In another example of the ridiculousness of the GOP, representatives in the House are pushing a bill that would greatly hinder federal bank regulators’ ability to stop money laundering, “calling for changes in decades-old financial fraud standards in an effort to aid payday lenders,” reports the Huffington Post.

A bill introduced by Rep. Blaine Luetkemeyer (R-MO) would prohibit federal regulators from doing anything to “restrict or discourage” a bank from working with any company with both a business license and a “reasoned legal opinion” from a lawyer saying the company isn’t doing anything illegal.

“It’s completely whitewashing fraud,” said associate director of the National Consumer Law Center, Lauren Sanders. “There are licensed companies that commit fraud all the time, and everybody’s got lawyers who will try to justify what they’re doing.”

The bill seems to have come about as a response to the Department of Justice’s (DOJ) Operation Choke Point, which attempts to prevent money laundering by “scrutinizing banks and payment processors that facilitate transactions with illegal businesses — petty fraudsters running payday lending scams, sham telemarketing operations and other shady groups.”

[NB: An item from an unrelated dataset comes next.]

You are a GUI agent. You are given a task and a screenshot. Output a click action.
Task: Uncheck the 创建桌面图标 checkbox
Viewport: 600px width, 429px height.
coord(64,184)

The only industry that seems to be angry over Choke Point appears to be payday lenders, who filed a lawsuit against the Federal Deposit Insurance Corporation, the Federal Reserve, and the Office of the Comptroller of the Currency in June, according to HuffPo.

“Defendant agencies and DOJ knew early on that their coordinated, coercive campaign of backroom pressure tactics was succeeding in prompting banks ‘to exit or severely curtail’ business with all payday lenders,” the lawsuit said.

In a report released in May, Rep. Darrell Issa (R-CA), chairman of the House Oversight and Government Reform Committee, said that internal memos on Choke Point “clearly demonstrate that the Department’s primary target is the short-term lending industry — an indisputably lawful financial service.”

Except that it’s not.

Payday loan businesses are illegal in 15 states and required to follow regulations on interest rate limits and the number of loans given to consumers annually in other states. With the recent surge in online payday lenders, individual states are having a hard time regulating or shutting them down, something that the federal government is better equipped to handle.

Luetkemeyer’s bill would require the DOJ to get a court order to look at bank records instead of issuing a subpoena, hampering the department’s ability to stop illegal transactions.

This bill is simply a way to allow the financial industry to continue, and possibly increase, it’s illegal activities, all while protecting payday lenders that exist purely to prey upon consumers.